The late Canadian military doctor Major John McCrae beseeched us, ordered us through his burial service poem “In Flanders Fields,” to continue our fight for freedom even with individual sacrifice. Taking a contemplative draw from my pipe, I stared at the quote, realizing it was for me a sign that, although there was more death to come, victory was imaginable.
“Ah, there you are, Bobby. I guess you heard?” Wellsey asked as he entered the room.
I turned away from my reflections. “No, I stepped away.”
“Well, no surprise that we are not flying again tonight. At this rate we won’t see many sorties before the end of the year, I’d say.”
“You may be correct. We may be stuck for a while.”
“Or granted leave, old man, or granted leave.”
We remained grounded but kept on alert through to the last day of the month, which we were to find out was indeed the squadron’s last sortie of the year. Wellsey and I joined nine other aircraft to lay down bombs on the Völklingen Steelworks just over the French-German border near Saarbrücken. The factory was brightly illuminated from some distance, presumably shedding caution after many attack-free nights. One after another we swooped down in the customary silence, pounding their infrastructure right through their belated reactionary blackout.

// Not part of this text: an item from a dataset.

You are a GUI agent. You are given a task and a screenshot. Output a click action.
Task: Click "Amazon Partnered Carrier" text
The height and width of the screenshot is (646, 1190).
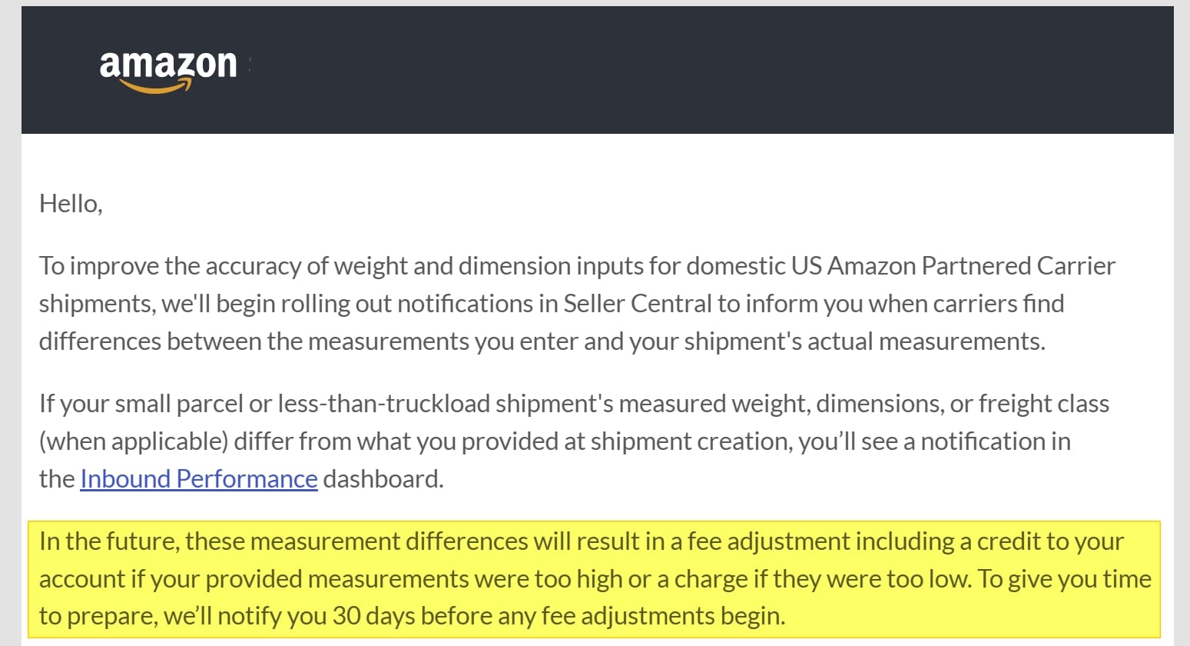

I decided to concentrate on the powerhouse, where we dropped our 230-pounder. Smoke and machine-gun fire prevented a clear observation of the results, but we were sure the enemy’s electrical power was disrupted. Swinging west for the return, we saw a stark difference from our incoming flight: the whole Saar Basin was now in blackness, which confirmed the Hun had developed an emergency communication system, perhaps born from fear-filled defensiveness. While we were ordered to remain on alert for possible bombing opportunities through November, the month was quiet, as the four-month battle at Passchendaele had mopped up for the winter stalemate. Movement of German troops and transport had quietened down as a result. For most of 1917, the Germans had avoided attacking heavily defended British and French aerodromes, but that changed. In the middle weeks of November, the Luftstreitkrafte targeted our aerodromes, hitting Ochey on three occasions. When the lighthouse alerted us to their approach, we would take refuge in the nearby woods. There was little damage and no lost aircraft, but the terror effect was profound.